[[ Document passage open ]]

According to Definition 2.2.1, the derivative \(f'(a)\) exists precisely when the limit \(\lim\limits_{x\rightarrow a} \frac{f(x)-f(a)}{x-a}\) exists. That limit is also the slope of the tangent line to the curve \(y=f(x)\) at \(x=a\text{.}\) That limit does not exist when the curve \(y=f(x)\) does not have a tangent line at \(x=a\) or when the curve does have a tangent line, but the tangent line has infinite slope. We have already seen some examples of this.
- In Example 2.2.7, we considered the function \(f(x)=\frac{1}{x}\text{.}\) This function "blows up" (i.e. becomes infinite) at \(x=0\text{.}\) It does not have a tangent line at \(x=0\) and its derivative does not exist at \(x=0\text{.}\)
- In Example 2.2.10, we considered the function \(f(x)=|x|\text{.}\) This function does not have a tangent line at \(x=0\text{,}\) because there is a sharp corner in the graph of \(y=|x|\) at \(x=0\text{.}\) (Look at the graph in Example 2.2.10.) So the derivative of \(f(x)=|x|\) does not exist at \(x=0\text{.}\)
Here are a few more examples.
Example 2.2.11 Derivative at a discontinuity
Visually, the function
\(H(x) = \begin{cases} 0 & \text{if }x \le 0 \\ 1 & \text{if }x \gt 0 \end{cases}\)

[[ Document passage closed ]]
[[ Dataset records open ]]

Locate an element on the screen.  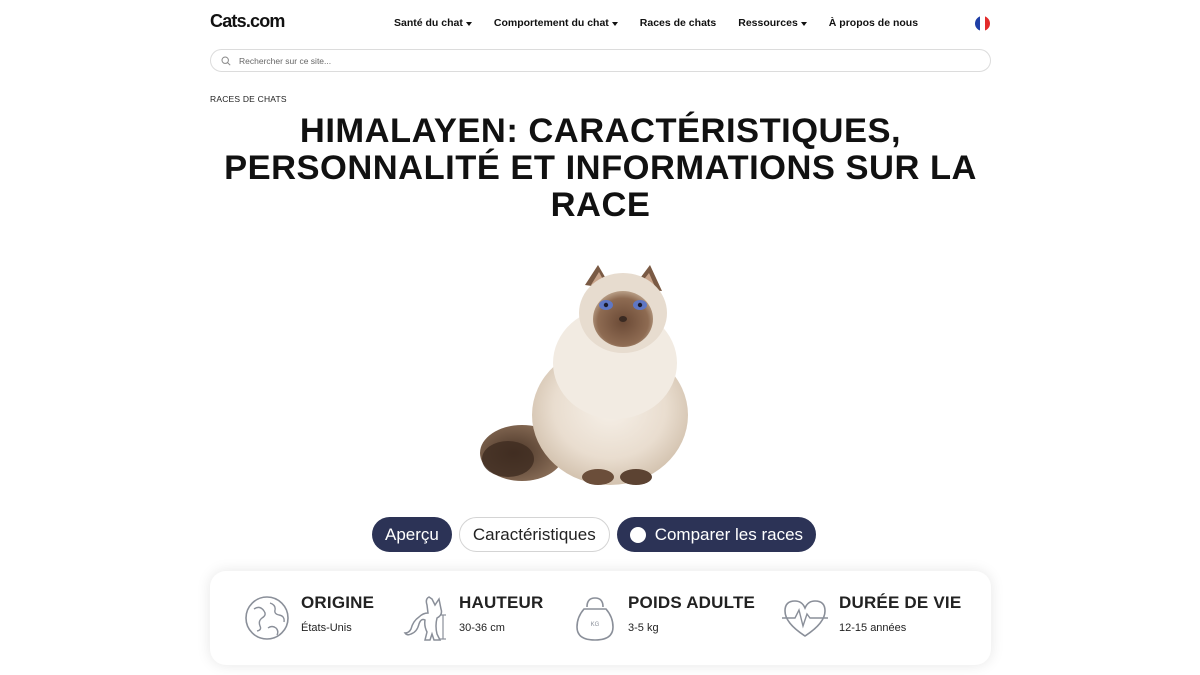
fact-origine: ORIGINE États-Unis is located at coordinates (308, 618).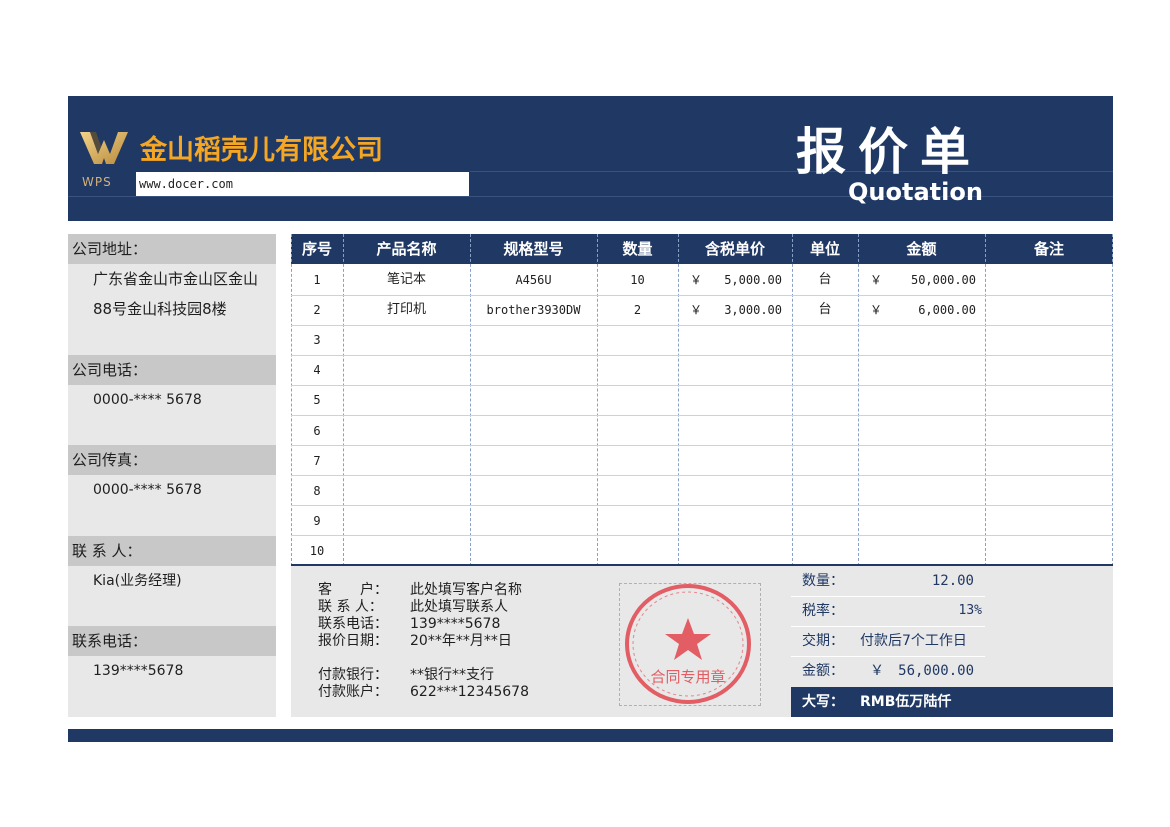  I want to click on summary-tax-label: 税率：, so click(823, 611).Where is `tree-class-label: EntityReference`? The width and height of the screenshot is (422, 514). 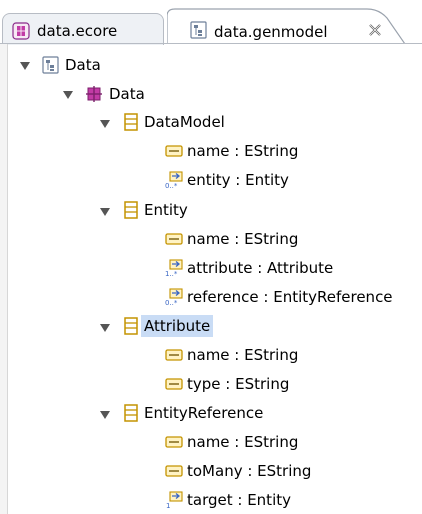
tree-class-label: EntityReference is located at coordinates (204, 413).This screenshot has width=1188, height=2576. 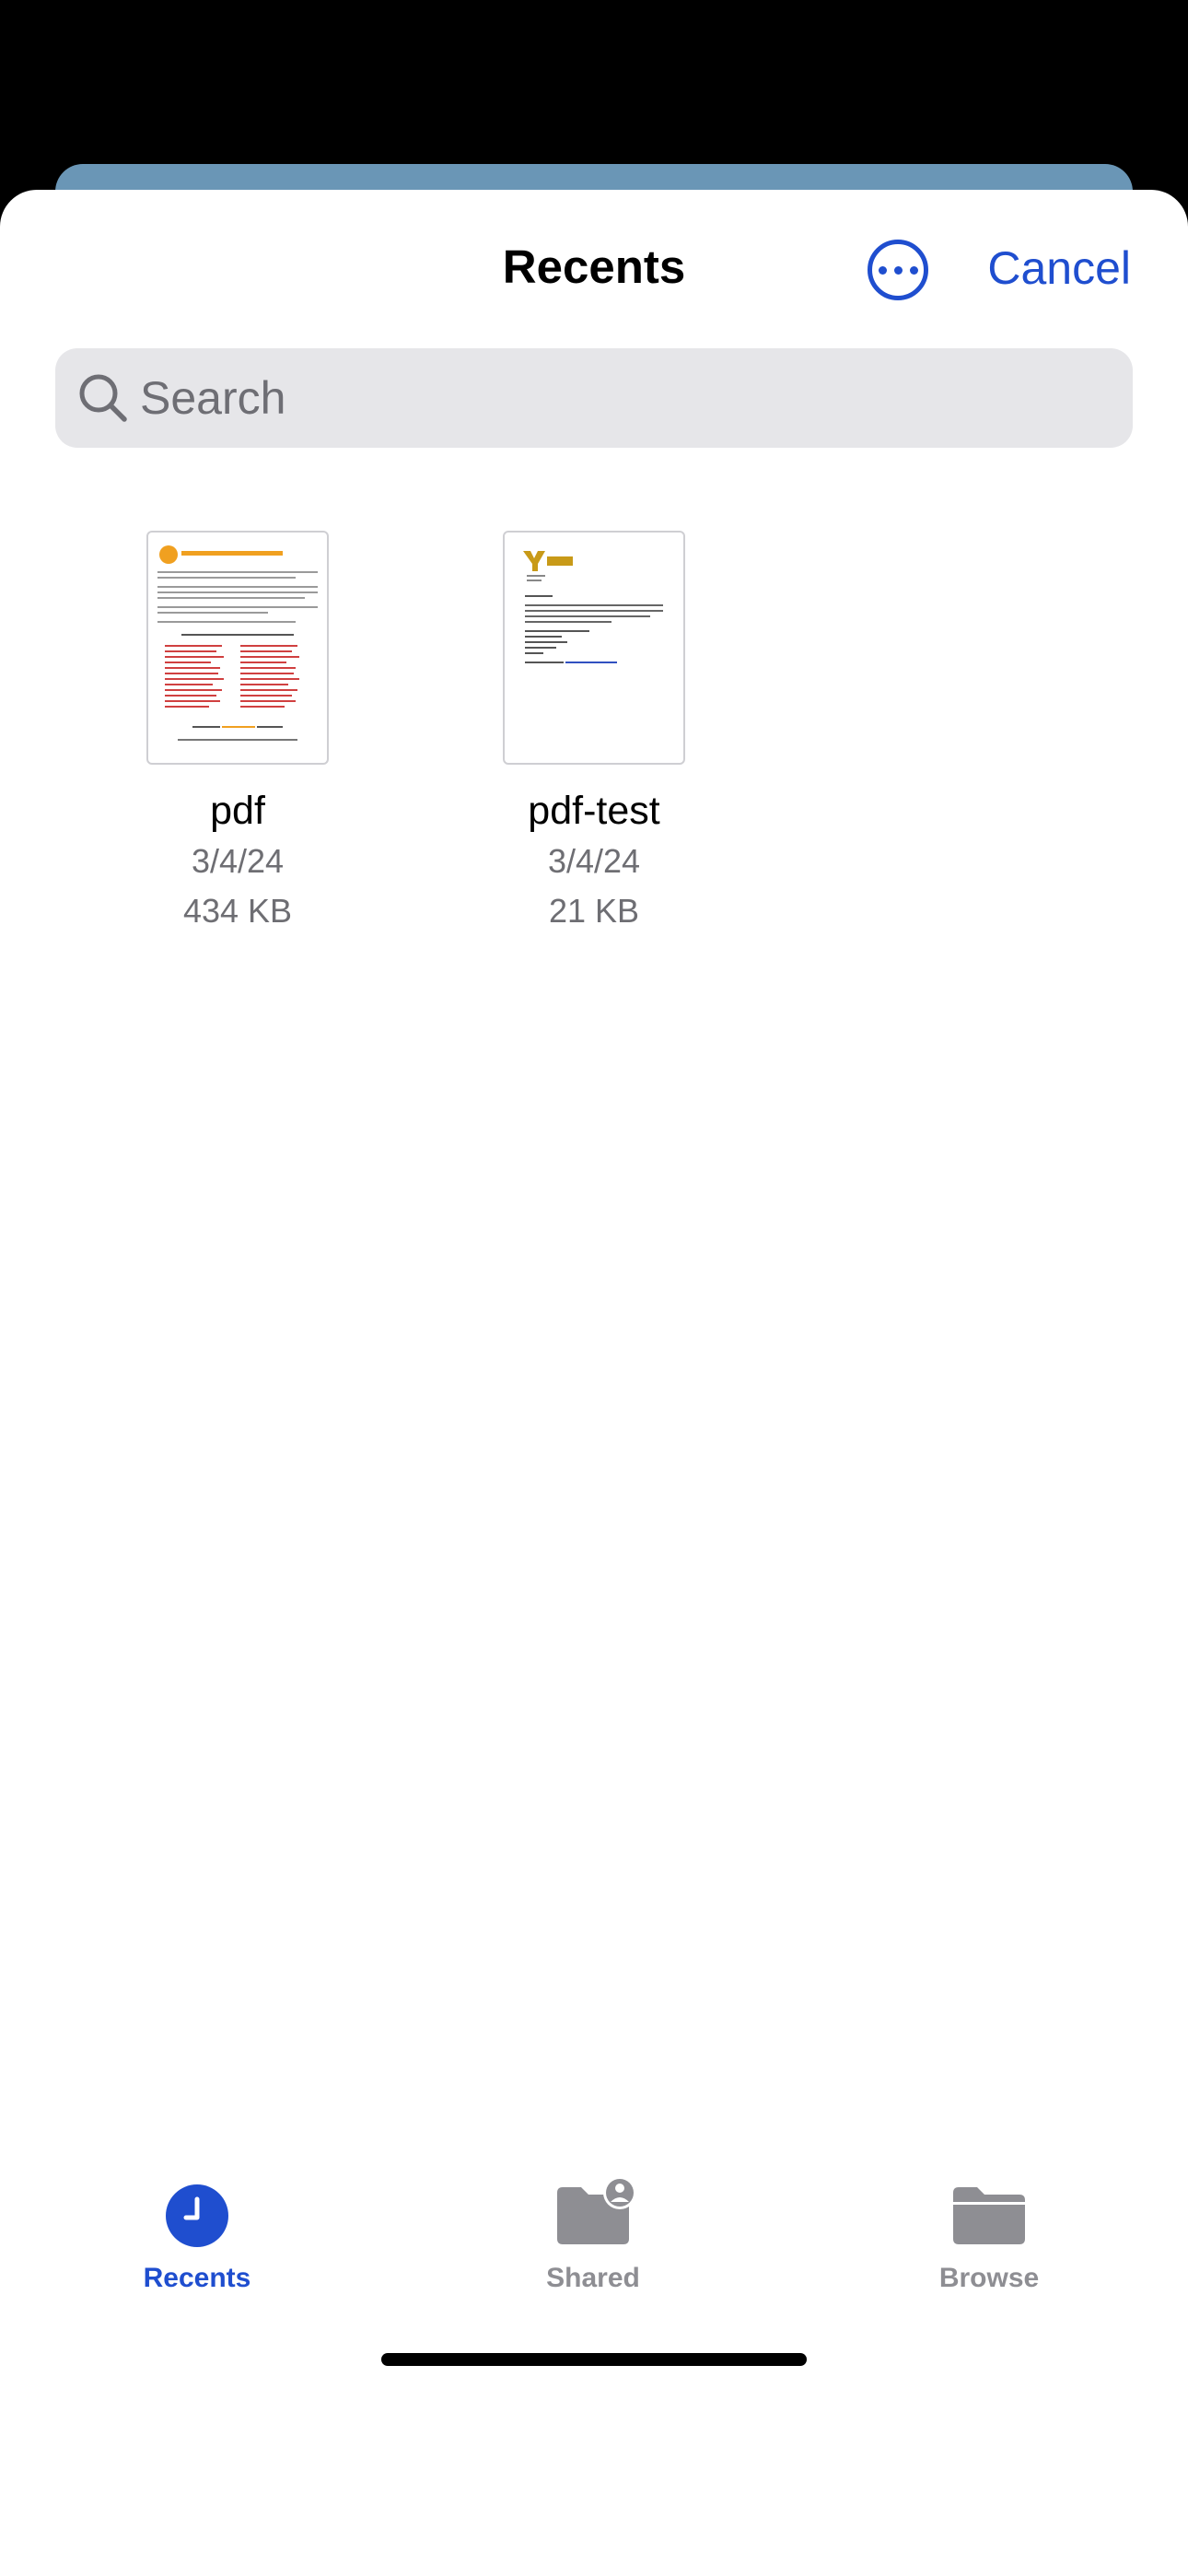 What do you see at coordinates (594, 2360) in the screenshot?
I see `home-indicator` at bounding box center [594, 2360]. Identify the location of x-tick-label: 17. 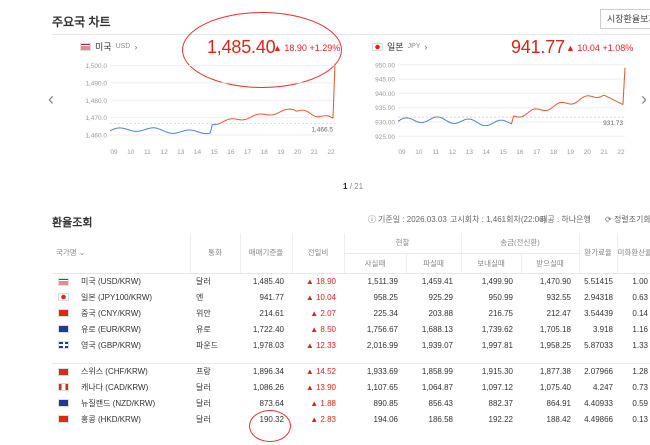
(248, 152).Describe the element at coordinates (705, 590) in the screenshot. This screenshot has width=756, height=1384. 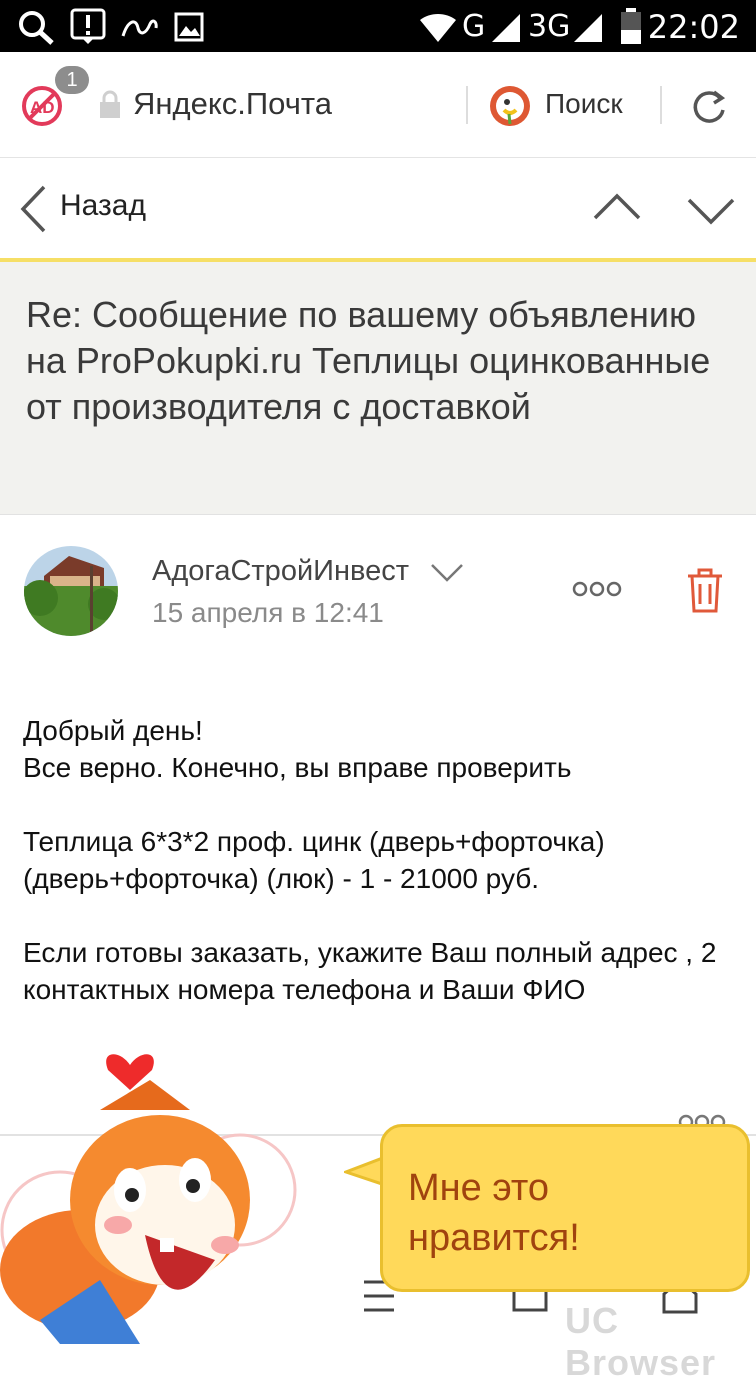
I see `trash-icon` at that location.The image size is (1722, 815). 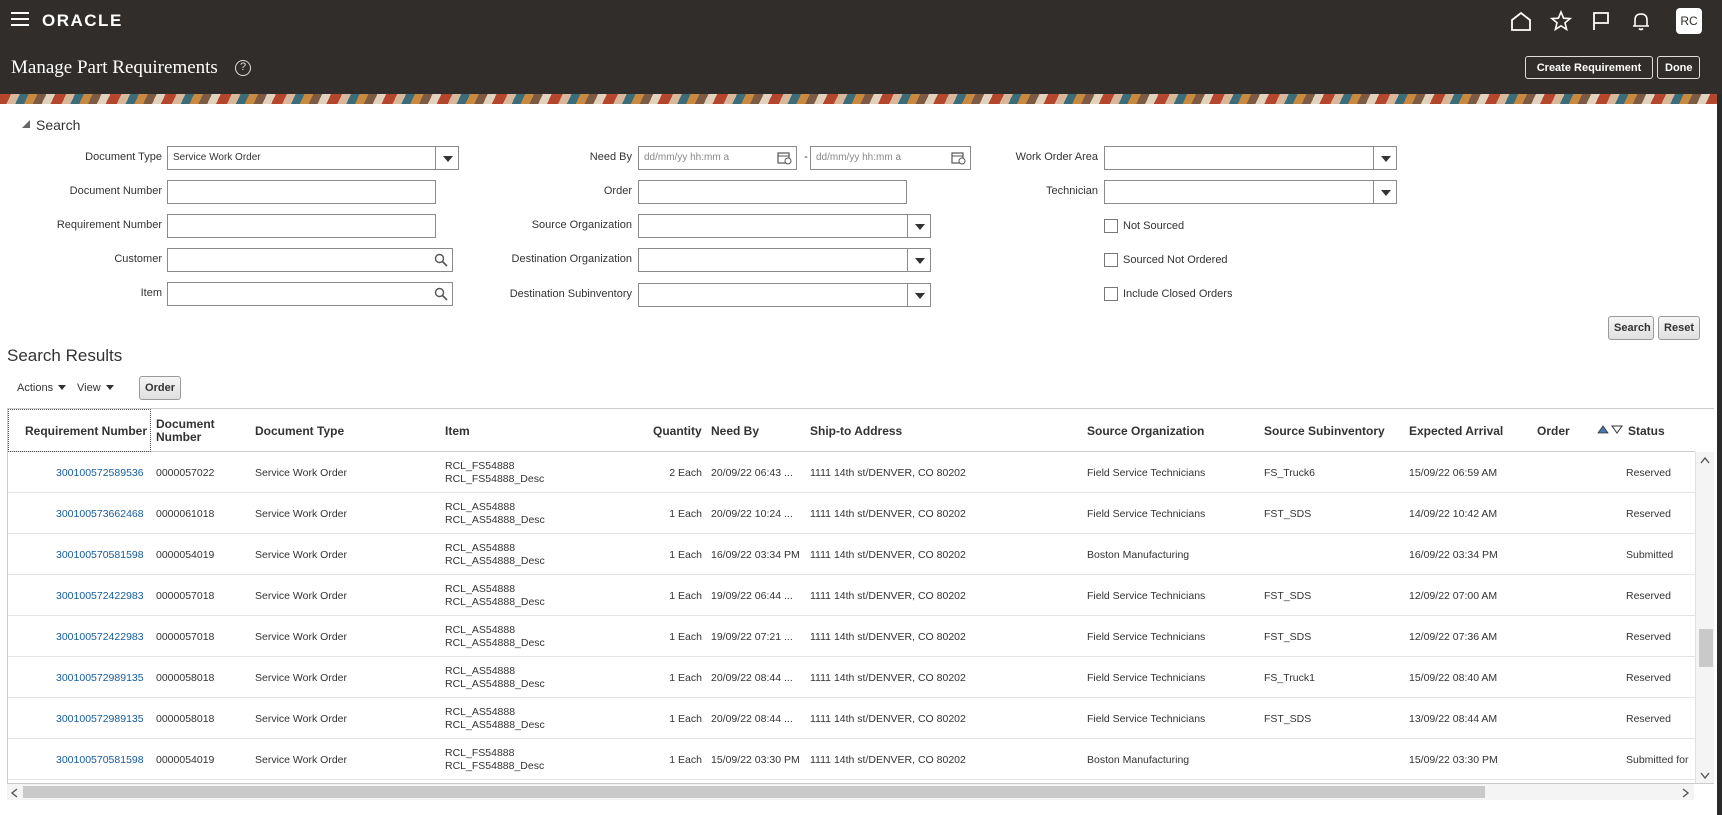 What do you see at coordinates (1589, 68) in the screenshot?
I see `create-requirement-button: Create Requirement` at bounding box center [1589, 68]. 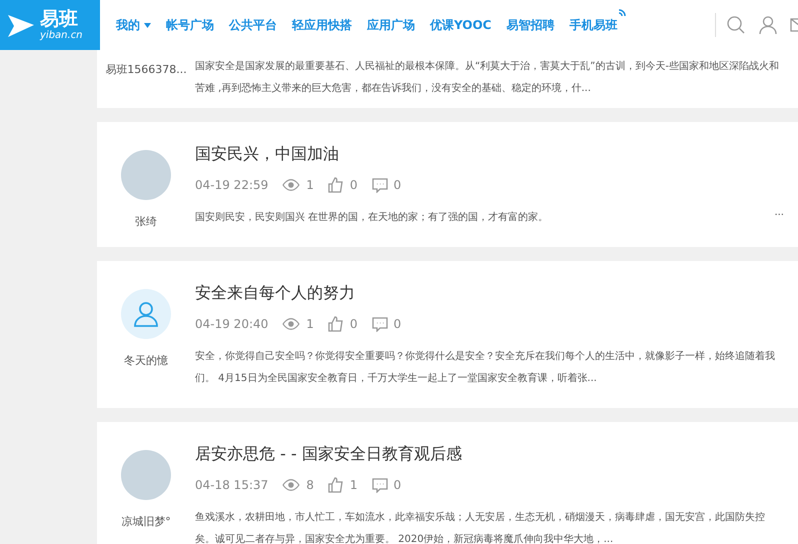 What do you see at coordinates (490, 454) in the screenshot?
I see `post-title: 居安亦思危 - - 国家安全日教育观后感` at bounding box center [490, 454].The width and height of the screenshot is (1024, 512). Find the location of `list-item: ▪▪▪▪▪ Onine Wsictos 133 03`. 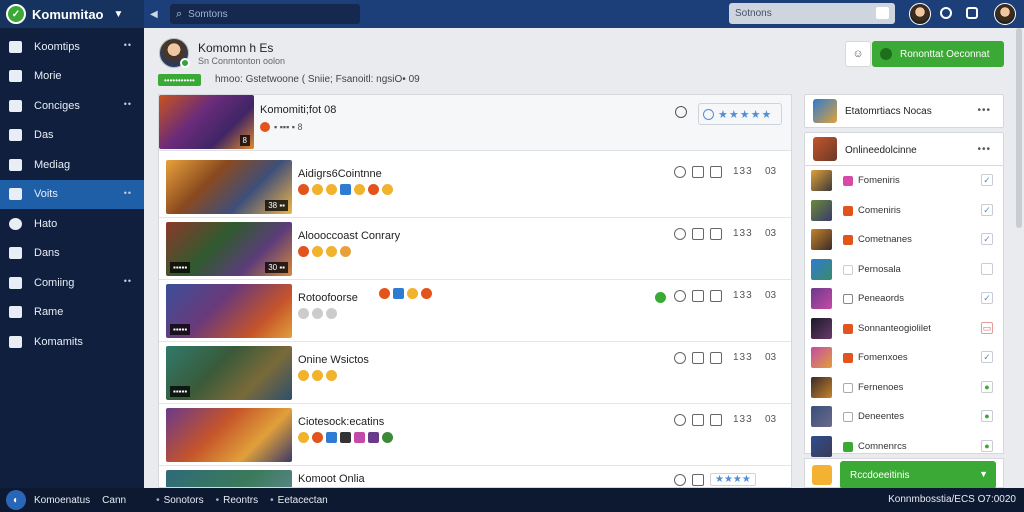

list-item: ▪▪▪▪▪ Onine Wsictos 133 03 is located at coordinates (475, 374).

[[ Dataset records closed ]]

_Exercise set:_
#1 Do these statements agree with the derivative passage? Answer yes or no for each and quote the deciding words. (a) The limit in Definition 2.2.1 is also the slope of the tangent line. (b) The function 1/x has a tangent line at x = 0. (c) The graph of y = |x| is smooth at x = 0.
#2 Restate word for word the part of the derivative passage from "According to Definition" up to and including "examples of this.".
Rely only on the derivative passage, not on the lines.

_Responses by task:_
#1
(a) Yes: "That limit is also the slope of the tangent line"
(b) No: "It does not have a tangent line at"
(c) No: "there is a sharp corner in the graph"

#2
According to Definition 2.2.1, the derivative \(f'(a)\) exists precisely when the limit \(\lim\limits_{x\rightarrow a} \frac{f(x)-f(a)}{x-a}\) exists. That limit is also the slope of the tangent line to the curve \(y=f(x)\) at \(x=a\text{.}\) That limit does not exist when the curve \(y=f(x)\) does not have a tangent line at \(x=a\) or when the curve does have a tangent line, but the tangent line has infinite slope. We have already seen some examples of this.